## [LIST OF TASKS]
A: Answer these questions from the text about Duryea's on City Island:
(i) How long and how wide is City Island?
(ii) Where was the Duryea pier?
(iii) In what year does Albert's name last appear in The New York Times?
B: In the text about Duryea's on City Island, repeat the passage from "City Island is" up to and including "a mile wide.", word for word.
C: Rewrite as a short bulleted list the paragraph of the text about Duryea's on City Island that begins "The New York Times has two Duryeas", keeping its main facts.

See and hear this exchange at YouTube.

Sunday, September 17, 2023

Four Duryea’s

[Duryea’s Confectionery and Duryea’s Restaurant, 2 and 26 City Island Avenue, The Bronx, c. 1939–1941. From the NYC Municipal Archives Collections. Click for a much larger view.]

An island in The Bronx? Yes:

City Island is a neighborhood in the northeastern Bronx in New York City, located on an island of the same name approximately, a mile and a half long, half a mile wide.
I visited City Island a couple of times with friends in my student days. The lure was seafood, inexpensive and wonderful. For now I’m going back by map. Seeing the name Duryea — though alas there’s no obvious relation to Dan — is a bonus.

Duryea was a prominent name on City Island. There was a Duryea pier at the south end of City Island Avenue.

[Port and Terminal Facilities at the Port of New York (1942).]

The New York Times has two Duryeas, Herman B. and Albert B., most likely a father and son, participating in yacht races at City Island. Herman’s name first appears in 1902. Albert’s name last appears in 1964. The 1914 Official Automobile Directory of the State of New York lists an Albert Duryea residing on City Island as the owner of a Ford. The 1940 Bronx telephone directory has an A. Duryea living at 151 Belden Street (no tax photograph), which would more or less next to Duryea's Restaurant. A New York magazine article about City Island (August 1, 1977) mentions a Norma Duryea, “whose family goes far enough back to have once owned much of the south end, including what is now the Lobster Box restaurant.”

[Collected data entries]
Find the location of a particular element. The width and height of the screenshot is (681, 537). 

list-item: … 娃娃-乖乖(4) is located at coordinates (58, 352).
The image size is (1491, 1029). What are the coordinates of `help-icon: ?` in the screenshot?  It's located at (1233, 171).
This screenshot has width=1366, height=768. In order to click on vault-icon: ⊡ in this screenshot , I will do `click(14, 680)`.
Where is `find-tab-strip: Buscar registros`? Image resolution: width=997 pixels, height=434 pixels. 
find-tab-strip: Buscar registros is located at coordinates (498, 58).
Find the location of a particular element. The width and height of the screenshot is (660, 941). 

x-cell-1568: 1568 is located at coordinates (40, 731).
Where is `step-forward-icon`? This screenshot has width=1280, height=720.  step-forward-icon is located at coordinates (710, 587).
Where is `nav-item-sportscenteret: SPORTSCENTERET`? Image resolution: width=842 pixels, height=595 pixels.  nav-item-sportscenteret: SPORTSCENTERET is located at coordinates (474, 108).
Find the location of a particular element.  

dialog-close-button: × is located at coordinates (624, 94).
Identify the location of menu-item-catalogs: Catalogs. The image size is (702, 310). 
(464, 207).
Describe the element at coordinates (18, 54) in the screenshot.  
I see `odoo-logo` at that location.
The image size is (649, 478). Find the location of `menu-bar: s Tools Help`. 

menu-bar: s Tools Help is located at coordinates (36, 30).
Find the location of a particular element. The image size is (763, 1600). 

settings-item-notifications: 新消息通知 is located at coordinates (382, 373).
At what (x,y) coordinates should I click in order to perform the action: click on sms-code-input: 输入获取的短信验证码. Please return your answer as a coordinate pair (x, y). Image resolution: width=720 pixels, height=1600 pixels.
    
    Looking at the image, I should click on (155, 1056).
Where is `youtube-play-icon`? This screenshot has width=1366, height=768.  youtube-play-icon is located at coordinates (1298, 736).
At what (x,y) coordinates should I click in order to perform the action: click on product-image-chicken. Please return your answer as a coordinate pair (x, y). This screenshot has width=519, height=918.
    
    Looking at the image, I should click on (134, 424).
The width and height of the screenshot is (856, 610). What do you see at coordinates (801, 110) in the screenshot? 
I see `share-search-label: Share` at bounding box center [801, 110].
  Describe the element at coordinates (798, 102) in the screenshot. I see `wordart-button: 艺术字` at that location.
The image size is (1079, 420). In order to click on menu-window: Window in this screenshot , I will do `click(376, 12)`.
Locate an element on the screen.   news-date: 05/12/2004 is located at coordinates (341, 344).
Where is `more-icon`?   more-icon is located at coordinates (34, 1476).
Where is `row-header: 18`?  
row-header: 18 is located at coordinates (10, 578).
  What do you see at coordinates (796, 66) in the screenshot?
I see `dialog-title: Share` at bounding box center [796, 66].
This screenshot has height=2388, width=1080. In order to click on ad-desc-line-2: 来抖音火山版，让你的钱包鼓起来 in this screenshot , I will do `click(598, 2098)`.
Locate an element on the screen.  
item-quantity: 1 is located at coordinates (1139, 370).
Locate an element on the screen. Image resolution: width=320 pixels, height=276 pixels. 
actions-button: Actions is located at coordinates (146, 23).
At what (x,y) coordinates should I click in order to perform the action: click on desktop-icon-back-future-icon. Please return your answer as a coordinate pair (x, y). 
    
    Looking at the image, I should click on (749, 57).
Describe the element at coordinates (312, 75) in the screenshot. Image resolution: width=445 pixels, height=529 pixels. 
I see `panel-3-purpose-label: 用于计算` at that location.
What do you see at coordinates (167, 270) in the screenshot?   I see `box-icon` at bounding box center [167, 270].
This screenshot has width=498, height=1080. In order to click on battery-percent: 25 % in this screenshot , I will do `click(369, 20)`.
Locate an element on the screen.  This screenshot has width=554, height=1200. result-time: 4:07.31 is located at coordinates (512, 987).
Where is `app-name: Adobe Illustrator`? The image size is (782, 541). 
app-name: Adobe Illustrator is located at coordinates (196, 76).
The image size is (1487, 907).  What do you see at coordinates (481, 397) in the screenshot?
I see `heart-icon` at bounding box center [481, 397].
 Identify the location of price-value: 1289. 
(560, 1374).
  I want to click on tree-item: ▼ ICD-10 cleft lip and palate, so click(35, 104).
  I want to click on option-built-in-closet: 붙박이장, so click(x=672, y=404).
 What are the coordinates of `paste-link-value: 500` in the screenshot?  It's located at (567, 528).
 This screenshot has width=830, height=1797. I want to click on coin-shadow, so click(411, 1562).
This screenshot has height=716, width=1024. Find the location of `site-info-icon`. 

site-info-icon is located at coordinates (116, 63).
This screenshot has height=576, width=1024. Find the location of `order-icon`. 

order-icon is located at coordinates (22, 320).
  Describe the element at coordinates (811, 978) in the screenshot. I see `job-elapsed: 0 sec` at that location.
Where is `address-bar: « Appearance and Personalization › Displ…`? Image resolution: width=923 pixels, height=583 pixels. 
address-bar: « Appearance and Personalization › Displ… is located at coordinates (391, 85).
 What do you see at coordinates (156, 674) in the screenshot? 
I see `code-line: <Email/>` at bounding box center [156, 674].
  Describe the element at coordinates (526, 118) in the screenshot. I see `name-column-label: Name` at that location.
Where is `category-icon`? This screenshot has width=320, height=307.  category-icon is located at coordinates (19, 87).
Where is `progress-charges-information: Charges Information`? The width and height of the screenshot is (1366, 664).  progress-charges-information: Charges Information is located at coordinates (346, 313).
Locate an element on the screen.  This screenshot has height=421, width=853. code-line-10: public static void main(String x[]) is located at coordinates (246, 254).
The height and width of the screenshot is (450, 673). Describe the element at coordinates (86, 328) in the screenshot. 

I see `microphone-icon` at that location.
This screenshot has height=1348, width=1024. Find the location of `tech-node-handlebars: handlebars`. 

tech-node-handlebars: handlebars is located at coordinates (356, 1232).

## [TASK RESULTS]
A:
(i) About a mile and a half long and half a mile wide.
(ii) At the south end of City Island Avenue.
(iii) 1964.

B:
City Island is a neighborhood in the northeastern Bronx in New York City, located on an island of the same name approximately, a mile and a half long, half a mile wide.

C:
- The New York Times names Herman B. and Albert B. Duryea, most likely father and son, as taking part in yacht races at City Island. Herman's name first appears in 1902, and Albert's last appears in 1964.
- The 1914 Official Automobile Directory of the State of New York lists an Albert Duryea living on City Island as the owner of a Ford.
- The 1940 Bronx telephone directory lists an A. Duryea at 151 Belden Street (no tax photograph), more or less next to Duryea's Restaurant.
- A New York magazine article about City Island (August 1, 1977) mentions a Norma Duryea, whose family once owned much of the south end, including what is now the Lobster Box restaurant.